My first day in Jakarta, jet-lagged and culture shocked, with Ethan (3 ½) and Ellie (4 months).
In January, on our two year anniversary of living and serving here, a deep homesickness hit me—HARD. This was a different kind of homesickness than what I had periodically experienced since leaving the US. There was no frustration at the way things work here, like having to go to five stores before finding salt or flour, or how pickin’ hot it is, etc. No, this was much deeper than that. It was a deep ache, a grief that took me completely by surprise, for missing our family and friends. Those relationships that rooted us, people who had long history with us … and still loved us! Grief for what we had missed in their lives and what they had missed in ours, for relationships that had been stretched thin with time and distance, accompanied with a longing to have those relationships strengthened and renewed face-to-face again.

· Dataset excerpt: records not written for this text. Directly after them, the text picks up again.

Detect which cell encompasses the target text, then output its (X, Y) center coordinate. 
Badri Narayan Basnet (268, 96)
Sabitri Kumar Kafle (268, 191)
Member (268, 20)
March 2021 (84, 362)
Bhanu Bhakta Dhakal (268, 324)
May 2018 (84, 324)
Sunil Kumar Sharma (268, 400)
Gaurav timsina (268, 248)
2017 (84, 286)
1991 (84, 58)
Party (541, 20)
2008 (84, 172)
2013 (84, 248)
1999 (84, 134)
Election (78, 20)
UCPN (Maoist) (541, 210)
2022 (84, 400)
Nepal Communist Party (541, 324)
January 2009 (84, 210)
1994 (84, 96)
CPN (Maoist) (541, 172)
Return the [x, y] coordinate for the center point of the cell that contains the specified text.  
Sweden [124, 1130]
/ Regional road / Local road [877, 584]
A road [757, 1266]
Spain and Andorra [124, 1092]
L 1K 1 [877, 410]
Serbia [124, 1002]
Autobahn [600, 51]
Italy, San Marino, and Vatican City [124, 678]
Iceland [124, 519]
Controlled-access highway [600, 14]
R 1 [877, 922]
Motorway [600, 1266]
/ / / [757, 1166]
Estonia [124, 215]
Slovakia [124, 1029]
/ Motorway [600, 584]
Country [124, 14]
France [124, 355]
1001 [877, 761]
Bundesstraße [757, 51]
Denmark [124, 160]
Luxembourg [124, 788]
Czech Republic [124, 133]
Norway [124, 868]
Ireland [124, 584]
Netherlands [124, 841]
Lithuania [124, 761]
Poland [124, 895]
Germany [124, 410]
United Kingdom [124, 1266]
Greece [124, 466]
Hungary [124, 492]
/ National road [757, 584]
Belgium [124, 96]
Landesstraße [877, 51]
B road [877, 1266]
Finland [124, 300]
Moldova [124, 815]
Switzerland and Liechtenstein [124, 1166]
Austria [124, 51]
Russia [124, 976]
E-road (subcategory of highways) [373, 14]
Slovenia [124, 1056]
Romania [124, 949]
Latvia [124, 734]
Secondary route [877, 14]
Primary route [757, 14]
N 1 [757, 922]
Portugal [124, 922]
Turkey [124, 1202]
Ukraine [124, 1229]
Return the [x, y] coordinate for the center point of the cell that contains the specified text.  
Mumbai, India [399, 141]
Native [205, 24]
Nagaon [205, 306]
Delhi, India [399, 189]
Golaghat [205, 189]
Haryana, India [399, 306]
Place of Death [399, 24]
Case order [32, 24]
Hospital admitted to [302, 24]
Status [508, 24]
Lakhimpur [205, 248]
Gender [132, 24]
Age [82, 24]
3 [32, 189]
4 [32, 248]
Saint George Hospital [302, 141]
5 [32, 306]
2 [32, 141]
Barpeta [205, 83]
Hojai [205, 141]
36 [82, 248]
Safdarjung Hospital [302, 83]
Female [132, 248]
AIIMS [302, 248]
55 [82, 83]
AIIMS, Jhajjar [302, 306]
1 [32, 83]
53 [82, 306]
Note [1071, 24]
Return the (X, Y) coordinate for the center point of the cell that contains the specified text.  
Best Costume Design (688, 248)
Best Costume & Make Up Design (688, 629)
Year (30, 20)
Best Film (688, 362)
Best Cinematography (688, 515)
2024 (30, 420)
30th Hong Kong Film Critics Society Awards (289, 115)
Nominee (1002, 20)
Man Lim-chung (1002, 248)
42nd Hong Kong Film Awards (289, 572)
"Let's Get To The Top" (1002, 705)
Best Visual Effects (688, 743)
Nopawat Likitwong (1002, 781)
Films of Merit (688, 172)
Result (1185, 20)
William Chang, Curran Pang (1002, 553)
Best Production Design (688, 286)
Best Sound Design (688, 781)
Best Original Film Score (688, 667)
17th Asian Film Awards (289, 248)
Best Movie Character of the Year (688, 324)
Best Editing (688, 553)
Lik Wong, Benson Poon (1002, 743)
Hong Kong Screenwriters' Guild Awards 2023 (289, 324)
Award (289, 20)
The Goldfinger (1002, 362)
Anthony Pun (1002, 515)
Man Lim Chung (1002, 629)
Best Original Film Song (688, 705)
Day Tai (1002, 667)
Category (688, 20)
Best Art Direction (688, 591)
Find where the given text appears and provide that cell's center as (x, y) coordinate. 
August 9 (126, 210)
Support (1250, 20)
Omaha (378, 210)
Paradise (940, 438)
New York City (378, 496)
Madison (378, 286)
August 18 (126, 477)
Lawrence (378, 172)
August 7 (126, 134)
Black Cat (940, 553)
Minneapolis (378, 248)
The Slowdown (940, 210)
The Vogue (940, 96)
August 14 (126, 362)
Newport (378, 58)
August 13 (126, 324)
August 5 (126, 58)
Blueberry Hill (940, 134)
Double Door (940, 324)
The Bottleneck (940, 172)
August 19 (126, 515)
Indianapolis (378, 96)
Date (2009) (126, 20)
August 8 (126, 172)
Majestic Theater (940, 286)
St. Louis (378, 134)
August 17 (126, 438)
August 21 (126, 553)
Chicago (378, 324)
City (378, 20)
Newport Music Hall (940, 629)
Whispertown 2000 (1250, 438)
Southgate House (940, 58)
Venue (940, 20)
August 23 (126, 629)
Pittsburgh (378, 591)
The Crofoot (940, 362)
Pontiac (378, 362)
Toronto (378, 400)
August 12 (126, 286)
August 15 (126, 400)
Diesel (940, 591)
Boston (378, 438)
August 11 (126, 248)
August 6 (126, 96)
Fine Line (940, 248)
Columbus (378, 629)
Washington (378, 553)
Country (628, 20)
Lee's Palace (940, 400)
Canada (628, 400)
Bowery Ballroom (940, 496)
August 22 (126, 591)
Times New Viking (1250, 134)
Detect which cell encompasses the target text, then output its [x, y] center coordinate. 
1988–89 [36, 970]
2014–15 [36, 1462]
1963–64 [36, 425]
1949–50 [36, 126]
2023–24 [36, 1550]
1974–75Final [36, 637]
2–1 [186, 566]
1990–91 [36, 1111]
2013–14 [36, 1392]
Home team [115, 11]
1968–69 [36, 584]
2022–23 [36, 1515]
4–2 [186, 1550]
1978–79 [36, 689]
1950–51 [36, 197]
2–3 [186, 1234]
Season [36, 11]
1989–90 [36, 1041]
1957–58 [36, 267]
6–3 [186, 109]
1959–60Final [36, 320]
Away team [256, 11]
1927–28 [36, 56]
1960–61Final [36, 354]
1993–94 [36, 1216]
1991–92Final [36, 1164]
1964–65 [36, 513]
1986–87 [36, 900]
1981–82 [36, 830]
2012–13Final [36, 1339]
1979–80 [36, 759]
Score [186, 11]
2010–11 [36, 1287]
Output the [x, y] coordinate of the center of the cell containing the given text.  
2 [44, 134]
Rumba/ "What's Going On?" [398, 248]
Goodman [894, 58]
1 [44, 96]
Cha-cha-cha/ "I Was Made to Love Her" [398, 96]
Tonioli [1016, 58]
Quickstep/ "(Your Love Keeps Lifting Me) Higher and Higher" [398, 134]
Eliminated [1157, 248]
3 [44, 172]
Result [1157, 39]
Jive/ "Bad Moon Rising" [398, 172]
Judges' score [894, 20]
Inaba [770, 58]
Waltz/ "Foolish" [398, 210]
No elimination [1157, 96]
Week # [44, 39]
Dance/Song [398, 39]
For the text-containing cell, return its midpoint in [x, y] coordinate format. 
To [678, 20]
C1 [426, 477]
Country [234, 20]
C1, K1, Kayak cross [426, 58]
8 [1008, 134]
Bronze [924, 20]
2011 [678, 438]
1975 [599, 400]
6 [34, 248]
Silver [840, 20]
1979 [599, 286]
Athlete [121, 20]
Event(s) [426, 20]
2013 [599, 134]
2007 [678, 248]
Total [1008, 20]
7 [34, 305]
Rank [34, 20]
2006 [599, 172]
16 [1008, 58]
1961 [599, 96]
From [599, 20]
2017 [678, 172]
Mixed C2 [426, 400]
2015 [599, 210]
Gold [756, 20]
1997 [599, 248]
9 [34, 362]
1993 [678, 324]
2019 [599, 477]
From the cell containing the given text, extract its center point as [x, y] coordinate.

Today, with Ethan (5 ½) and Ellie (2 ½).
As the wave of sadness washed over me, the only thing I could do was cry out to the Lord, “Oh God, it’s so long and so far. It’s so long and so far… How can You possibly understand this, Lord?” Immediately He checked my spirit, Oh child, I understand. You think two years is long? Try thirty-three years. And 10,000 miles? Try moving from heaven to earth. Yes, Child, I understand more deeply than you can possibly know. His response quickly corrected my perspective, but also brought peace that He knew and understood my grief. How completely breathtaking that we serve a God who personally understands our struggles and walks with us through them with both compassion and holiness. Hallelujah!